Brown isn't eligible for parole until she's 69.

Brown has said she believed Allen, who was a sharp shooter in the U.S. Army, was reaching for his gun when she shot him in the head while the pair was laying in bed. She also claimed she had rebuffed Allen's sexual advances.

55b88301-cyntoia brown

Cyntoia Brown is serving a life sentence for the murder of 43-year-old Johnny Michael Allen. The incident happened when she was 16 years old.

Prosecutors, however, said Brown shot Allen in his sleep -- noting he was found face down with his hands under his head -- so she could rob him. Brown stole Allen's weapons and his money, and her juvenile criminal history and drug use were cited during the trial.

Recently, however, celebrities such as Rihanna and Kim Kardashian have posted on Instagram and Twitter about Brown’s case, pleading for what they see as justice, while petitions to set Brown free or re-try her have received more than 225,000 signatures. Rhiana wrote in a post “something is horribly wrong when the system enables these rapists and the victim is thrown away,” while Kardashian enlisted the help of Shawn Holley, who served on O.J. Simpson's defense team and has worked with high-profile clients such as Paris Hilton, Lindsay Lohan and Nicole Richie.

Additionally, during her 2006 trial, Brown's defense team brought up other mitigating factors that supporters are now shining a renewed light on, such as the money "Kutthroat" made by forcing Brown into prostitution and that Brown suffered from Fetal Alcohol Spectrum Disorder due to her mother's heavy drinking during pregnancy.

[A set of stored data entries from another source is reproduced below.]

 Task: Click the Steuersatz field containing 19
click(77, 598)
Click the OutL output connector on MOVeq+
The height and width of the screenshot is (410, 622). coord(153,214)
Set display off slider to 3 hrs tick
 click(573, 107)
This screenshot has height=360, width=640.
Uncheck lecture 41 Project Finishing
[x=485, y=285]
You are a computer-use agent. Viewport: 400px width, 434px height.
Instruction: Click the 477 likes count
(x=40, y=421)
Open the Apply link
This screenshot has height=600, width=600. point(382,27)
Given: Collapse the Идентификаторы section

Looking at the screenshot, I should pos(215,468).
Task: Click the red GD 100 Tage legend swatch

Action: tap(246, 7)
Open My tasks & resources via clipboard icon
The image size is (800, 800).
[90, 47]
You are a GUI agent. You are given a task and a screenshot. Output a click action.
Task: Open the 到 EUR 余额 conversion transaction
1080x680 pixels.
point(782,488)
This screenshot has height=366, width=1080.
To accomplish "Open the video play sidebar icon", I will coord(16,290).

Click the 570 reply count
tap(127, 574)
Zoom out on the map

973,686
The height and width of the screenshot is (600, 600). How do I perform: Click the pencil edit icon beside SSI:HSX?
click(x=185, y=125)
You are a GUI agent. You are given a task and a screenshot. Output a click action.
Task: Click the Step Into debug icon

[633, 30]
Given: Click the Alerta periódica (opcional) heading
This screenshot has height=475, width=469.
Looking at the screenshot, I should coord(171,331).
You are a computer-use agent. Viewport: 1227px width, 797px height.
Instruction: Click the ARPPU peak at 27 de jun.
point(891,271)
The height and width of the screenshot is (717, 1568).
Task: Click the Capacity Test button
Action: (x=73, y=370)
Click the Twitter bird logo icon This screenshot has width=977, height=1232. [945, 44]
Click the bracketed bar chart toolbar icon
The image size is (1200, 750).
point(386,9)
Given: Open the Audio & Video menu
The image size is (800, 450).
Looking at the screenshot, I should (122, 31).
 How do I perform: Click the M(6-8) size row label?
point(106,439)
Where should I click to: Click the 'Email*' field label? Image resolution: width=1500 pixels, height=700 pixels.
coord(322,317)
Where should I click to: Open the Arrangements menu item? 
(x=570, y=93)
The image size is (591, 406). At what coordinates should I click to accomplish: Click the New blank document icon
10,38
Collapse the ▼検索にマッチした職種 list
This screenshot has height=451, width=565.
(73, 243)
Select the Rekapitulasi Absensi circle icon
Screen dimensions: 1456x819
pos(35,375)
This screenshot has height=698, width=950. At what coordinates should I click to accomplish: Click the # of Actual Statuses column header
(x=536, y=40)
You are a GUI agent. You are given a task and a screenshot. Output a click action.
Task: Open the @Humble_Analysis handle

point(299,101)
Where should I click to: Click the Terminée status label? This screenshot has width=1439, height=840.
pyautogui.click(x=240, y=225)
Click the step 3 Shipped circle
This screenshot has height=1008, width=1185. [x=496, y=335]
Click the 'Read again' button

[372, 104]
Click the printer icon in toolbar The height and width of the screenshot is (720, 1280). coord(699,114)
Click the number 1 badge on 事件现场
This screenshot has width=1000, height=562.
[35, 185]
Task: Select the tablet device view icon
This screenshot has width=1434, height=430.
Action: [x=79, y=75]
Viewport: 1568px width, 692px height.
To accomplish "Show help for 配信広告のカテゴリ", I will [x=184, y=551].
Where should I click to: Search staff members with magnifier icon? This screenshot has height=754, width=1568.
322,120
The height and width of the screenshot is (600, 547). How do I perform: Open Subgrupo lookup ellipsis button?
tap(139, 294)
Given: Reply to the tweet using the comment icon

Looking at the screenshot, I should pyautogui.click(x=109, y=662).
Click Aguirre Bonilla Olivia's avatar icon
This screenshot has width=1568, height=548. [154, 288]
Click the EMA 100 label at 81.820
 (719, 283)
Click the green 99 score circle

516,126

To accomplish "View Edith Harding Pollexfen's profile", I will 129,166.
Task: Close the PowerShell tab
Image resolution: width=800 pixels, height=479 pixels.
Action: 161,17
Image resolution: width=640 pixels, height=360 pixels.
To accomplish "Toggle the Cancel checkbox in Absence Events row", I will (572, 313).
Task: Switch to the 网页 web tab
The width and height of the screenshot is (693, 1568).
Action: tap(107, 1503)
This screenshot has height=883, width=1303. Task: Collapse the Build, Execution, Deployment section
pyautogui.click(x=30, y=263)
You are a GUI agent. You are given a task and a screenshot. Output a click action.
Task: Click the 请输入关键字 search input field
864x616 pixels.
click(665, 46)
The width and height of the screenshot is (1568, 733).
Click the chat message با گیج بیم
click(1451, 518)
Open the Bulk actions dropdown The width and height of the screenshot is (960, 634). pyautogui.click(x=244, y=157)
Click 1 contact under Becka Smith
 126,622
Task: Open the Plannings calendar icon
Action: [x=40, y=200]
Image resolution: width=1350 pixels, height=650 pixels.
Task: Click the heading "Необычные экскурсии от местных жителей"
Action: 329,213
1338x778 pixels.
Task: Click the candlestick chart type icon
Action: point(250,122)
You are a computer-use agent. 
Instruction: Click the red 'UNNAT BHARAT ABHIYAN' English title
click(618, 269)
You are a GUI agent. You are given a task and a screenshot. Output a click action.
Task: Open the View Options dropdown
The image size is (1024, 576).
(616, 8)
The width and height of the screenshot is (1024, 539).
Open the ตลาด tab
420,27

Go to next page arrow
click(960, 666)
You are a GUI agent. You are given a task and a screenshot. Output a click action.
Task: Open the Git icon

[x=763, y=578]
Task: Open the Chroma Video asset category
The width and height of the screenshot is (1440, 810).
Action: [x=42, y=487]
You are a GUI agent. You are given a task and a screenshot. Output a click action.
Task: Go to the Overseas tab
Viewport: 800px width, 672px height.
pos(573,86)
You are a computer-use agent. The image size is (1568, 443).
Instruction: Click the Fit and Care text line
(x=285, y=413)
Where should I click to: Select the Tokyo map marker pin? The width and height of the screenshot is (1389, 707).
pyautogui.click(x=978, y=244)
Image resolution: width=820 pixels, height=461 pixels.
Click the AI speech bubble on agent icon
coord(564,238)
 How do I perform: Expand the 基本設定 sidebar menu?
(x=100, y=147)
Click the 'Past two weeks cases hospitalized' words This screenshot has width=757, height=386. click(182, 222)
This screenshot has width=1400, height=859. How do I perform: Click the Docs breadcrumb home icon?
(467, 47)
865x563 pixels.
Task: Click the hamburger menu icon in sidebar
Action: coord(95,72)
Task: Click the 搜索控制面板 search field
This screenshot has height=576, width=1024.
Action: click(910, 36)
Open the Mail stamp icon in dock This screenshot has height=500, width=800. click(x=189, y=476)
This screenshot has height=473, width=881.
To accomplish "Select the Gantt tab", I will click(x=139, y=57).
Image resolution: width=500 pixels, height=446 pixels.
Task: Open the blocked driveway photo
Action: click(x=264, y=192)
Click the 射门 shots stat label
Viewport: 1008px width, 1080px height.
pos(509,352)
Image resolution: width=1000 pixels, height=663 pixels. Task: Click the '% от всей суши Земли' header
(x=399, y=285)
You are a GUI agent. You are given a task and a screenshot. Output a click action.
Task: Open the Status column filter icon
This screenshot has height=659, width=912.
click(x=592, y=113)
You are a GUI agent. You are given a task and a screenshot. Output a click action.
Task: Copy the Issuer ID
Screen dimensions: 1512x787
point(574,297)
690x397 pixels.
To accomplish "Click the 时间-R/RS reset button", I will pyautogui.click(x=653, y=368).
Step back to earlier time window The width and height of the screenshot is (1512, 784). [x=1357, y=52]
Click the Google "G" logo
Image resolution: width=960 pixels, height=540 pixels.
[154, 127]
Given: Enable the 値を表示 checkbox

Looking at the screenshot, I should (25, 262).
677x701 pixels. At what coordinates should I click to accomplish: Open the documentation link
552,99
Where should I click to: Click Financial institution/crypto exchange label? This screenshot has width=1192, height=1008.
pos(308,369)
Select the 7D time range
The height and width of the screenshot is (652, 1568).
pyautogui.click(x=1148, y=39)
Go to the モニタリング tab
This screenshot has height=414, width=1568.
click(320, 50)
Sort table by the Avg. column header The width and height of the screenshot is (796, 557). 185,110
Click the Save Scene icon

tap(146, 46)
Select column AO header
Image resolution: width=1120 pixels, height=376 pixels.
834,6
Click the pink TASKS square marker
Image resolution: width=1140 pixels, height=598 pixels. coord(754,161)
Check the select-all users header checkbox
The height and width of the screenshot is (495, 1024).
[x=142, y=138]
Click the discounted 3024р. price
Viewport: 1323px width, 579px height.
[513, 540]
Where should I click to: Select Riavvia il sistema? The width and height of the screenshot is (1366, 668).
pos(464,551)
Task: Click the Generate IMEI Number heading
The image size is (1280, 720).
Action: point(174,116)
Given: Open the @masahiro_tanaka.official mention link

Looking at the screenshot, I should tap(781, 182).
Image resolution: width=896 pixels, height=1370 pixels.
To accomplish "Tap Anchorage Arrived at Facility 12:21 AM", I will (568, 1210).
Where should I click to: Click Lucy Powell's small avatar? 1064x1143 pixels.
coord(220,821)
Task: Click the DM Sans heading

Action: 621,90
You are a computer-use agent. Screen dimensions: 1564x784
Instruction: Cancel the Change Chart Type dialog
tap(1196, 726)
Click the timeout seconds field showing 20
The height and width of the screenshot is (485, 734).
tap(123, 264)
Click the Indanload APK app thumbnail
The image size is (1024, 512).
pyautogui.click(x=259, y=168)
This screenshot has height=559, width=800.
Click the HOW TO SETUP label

“[Cyntoia] was a victim of fetal alcohol spectrum disorder. She was on the tail end of three generations of women being abused. Her birth mother had been raped and Cyntoia was born from that rape,” filmmaker Dan Birman, who spent seven years studying Brown’s case for his 2011 film “Me Facing Life: Cyntoia’s Story,” told Fox News. “How does any kid survive that? We want to throw away our children? I think that’s a bad idea.”

Indeed, Birman’s PBS documentary, and the subsequent attention it brought to the case, helped to prompt a change in Tennessee’s laws regarding child sex trafficking. It's now impossible to be charged with prostitution in Tennessee if you’re under the age of 18.

SUPREME COURT: NO MORE LIFE WITHOUT PAROLE FOR JUVENILES

Still, the celebrity and activist posts using the hashtag #FreeCyntoiaBrown won’t be what determines Brown's fate. Tennessee’s Board of Parole Executive Clemency Unit is responsible for processing commutation, pardon and exoneration applications. The process begins with determining if a hearing is warranted and then making a recommendation to the governor.

"Parole is granted by the board of parole, not the governor, in accordance with statutory eligibility," Jennifer Donnals, press secretary for Tennessee Gov. Bill Haslam, told Fox News via email. "Requests for clemency must begin with an application to the board."

Birman believes the entire outcome of the case is against Supreme Court precedent, referencing recent decisions saying mandatory life sentences without parole should not apply to people convicted of murder as juveniles.

“The whole possibility that the nation can sentence a child to life imprisonment for a crime when they’re kids -- it goes against the Supreme Court,” Birman said. “Life in prison is a death sentence for many of these kids.”

Brown's attorney Charles Bone told NBC that if Brown were tried under current Tennessee law "she would most likely today be charged with second-degree murder at the most," which would make her eligible for parole almost immediately, based on time already served.

According to The Sentencing Project, a nonprofit that advocates against mass incarceration, approximately 2,100 individuals who were sentenced as juveniles could be released in the wake of the Supreme Court’s recent rulings. Twenty states and the District of Columbia have banned life sentences without the possibility of parole for juveniles. Three states, Pennsylvania, Michigan and Louisiana, account for about two-thirds of the juveniles currently serving life sentences without the chance of parole.

Now 28 years old, Brown recently completely her associate’s degree through Lipscomb University’s in-jail program and is working on her master’s. Although pictures released when she graduated showed her looking hopeful, she has acknowledged the difficulty of her plight.

“I’ve questioned out loud, ‘how am I going to do this, how am I supposed to do this, how I am going to spend the rest of my life in prison?’” Brown asks in Birman’s film.

Now that her case has received renewed nationwide attention, it remains to be seen if Brown will be freed.

“If she gets released, it will be because there was enough merit for a governor to look at it and say we need to do this differently," Birman said. "The things that were not considered are big: the social things, the chemical things, the brain things. I think she has a shot.”